**Records for processing:**
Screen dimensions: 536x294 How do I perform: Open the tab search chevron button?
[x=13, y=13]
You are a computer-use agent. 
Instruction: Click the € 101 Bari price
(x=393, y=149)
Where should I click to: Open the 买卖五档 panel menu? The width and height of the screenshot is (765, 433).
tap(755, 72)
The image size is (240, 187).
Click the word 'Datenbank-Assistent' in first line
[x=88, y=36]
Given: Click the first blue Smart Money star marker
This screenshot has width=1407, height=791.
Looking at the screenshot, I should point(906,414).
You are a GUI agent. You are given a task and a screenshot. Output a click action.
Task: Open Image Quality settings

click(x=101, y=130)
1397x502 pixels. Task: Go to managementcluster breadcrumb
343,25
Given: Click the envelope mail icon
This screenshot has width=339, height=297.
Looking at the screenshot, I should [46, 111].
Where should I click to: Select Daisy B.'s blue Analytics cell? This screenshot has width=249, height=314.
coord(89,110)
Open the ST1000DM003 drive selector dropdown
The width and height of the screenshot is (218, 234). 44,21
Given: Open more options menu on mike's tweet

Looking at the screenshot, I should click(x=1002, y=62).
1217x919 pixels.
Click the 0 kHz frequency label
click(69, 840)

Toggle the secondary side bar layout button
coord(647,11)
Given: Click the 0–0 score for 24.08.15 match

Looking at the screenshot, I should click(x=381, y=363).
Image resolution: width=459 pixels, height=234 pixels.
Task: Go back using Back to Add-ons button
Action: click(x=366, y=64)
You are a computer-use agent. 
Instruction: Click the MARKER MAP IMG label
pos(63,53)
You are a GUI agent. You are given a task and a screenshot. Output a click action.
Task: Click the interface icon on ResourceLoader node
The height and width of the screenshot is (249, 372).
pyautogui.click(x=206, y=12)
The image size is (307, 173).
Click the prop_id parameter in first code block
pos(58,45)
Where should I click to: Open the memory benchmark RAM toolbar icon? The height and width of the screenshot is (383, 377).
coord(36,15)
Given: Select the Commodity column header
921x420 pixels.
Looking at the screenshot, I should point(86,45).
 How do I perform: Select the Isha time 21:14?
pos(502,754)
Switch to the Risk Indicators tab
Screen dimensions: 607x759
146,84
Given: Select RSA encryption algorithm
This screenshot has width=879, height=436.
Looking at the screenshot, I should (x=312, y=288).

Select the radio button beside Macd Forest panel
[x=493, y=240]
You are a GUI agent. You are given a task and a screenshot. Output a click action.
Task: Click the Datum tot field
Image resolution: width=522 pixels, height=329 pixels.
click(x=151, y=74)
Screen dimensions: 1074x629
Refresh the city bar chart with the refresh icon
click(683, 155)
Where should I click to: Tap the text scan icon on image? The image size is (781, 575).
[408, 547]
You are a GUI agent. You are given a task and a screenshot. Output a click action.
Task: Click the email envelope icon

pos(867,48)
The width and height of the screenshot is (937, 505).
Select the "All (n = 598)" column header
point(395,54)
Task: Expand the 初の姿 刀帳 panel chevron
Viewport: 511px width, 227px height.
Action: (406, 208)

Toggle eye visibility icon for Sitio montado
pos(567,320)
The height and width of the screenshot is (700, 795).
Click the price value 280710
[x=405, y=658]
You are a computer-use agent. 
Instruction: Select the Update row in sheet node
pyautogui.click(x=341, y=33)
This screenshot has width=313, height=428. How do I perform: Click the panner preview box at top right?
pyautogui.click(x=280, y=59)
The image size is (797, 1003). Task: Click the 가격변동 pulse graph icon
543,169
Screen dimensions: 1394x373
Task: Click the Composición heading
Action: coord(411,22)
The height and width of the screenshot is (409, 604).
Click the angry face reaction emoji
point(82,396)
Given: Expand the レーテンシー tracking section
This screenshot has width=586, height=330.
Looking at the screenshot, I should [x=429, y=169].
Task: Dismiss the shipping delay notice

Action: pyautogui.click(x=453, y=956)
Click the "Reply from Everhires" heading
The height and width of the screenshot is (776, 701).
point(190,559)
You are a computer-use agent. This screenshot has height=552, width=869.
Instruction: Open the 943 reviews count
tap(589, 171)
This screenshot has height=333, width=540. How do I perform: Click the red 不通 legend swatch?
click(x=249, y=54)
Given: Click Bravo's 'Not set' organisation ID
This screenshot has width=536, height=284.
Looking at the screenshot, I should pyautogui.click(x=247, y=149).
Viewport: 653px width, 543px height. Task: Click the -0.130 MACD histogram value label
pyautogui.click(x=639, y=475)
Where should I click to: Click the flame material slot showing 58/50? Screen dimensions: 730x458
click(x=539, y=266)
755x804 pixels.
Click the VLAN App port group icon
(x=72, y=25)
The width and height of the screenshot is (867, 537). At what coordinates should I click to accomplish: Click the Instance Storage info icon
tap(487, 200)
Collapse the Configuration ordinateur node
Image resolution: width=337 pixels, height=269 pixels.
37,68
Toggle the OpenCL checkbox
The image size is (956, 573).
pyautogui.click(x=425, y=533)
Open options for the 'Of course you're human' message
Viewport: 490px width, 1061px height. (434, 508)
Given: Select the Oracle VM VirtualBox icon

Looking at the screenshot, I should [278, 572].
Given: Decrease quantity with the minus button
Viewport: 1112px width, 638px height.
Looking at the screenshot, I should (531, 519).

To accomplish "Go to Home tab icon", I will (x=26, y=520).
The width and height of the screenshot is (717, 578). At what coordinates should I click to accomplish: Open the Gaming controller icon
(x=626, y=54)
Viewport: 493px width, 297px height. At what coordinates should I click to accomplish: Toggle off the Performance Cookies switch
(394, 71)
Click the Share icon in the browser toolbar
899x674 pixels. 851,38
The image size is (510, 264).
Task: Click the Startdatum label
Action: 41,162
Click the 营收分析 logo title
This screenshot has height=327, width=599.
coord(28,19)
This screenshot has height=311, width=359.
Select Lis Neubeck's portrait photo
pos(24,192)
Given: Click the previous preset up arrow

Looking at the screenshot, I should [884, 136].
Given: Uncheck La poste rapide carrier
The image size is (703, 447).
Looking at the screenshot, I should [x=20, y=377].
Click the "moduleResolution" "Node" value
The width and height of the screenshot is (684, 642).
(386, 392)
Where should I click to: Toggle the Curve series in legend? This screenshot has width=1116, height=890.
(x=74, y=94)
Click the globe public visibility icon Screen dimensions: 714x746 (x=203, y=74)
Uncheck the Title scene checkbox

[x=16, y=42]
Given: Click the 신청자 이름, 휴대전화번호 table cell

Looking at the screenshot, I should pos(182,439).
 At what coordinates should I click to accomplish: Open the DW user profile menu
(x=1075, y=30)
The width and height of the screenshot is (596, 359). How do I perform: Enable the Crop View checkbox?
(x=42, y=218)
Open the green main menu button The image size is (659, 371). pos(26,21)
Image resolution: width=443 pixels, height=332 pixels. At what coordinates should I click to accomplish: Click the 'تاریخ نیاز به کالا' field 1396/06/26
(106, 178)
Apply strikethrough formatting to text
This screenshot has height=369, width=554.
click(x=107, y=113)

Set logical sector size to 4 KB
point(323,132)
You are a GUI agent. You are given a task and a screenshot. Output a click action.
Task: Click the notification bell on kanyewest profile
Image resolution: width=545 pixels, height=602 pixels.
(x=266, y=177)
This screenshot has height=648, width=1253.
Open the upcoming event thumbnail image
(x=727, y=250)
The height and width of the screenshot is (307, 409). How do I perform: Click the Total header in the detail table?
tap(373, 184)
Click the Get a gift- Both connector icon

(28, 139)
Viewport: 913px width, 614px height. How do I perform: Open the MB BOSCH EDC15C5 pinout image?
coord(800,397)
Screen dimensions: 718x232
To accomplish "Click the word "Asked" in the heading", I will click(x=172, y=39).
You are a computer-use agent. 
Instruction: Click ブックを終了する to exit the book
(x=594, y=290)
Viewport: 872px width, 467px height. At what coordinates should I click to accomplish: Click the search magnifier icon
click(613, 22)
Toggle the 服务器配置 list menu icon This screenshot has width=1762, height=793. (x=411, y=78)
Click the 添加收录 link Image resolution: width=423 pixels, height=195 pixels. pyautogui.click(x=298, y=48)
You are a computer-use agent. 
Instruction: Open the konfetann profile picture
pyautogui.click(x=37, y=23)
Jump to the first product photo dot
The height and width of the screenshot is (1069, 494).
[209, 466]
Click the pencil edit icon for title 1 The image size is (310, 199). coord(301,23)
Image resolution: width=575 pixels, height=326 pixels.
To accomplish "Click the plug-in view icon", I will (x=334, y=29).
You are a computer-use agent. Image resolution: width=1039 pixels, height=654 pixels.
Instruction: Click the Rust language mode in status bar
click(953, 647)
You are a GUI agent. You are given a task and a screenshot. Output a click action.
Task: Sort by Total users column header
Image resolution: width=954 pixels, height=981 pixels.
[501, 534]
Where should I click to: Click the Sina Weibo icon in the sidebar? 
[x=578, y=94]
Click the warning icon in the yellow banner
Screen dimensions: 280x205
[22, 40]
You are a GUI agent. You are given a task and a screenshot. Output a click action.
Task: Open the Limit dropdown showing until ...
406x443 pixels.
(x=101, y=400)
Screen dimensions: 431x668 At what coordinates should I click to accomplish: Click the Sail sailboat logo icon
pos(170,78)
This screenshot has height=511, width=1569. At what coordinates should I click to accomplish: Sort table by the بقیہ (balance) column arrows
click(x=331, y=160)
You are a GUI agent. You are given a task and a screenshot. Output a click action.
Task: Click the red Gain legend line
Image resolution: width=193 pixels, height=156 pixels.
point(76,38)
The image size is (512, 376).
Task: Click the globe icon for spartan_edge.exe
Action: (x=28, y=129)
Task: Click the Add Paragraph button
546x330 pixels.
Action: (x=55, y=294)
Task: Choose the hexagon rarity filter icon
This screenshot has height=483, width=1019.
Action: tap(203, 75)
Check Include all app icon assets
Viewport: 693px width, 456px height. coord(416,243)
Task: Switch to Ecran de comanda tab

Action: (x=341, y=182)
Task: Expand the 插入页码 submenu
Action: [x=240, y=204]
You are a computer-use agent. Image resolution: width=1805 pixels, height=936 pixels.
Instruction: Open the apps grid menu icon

**Your instructions:** Please copy out each line of the listing above that contains the string "will".

**Response area:**
To accomplish "Go to Home tab icon", I will (x=26, y=520).
To accomplish "Click the word "Asked" in the heading", I will click(x=172, y=39).
To accomplish "Click the plug-in view icon", I will (x=334, y=29).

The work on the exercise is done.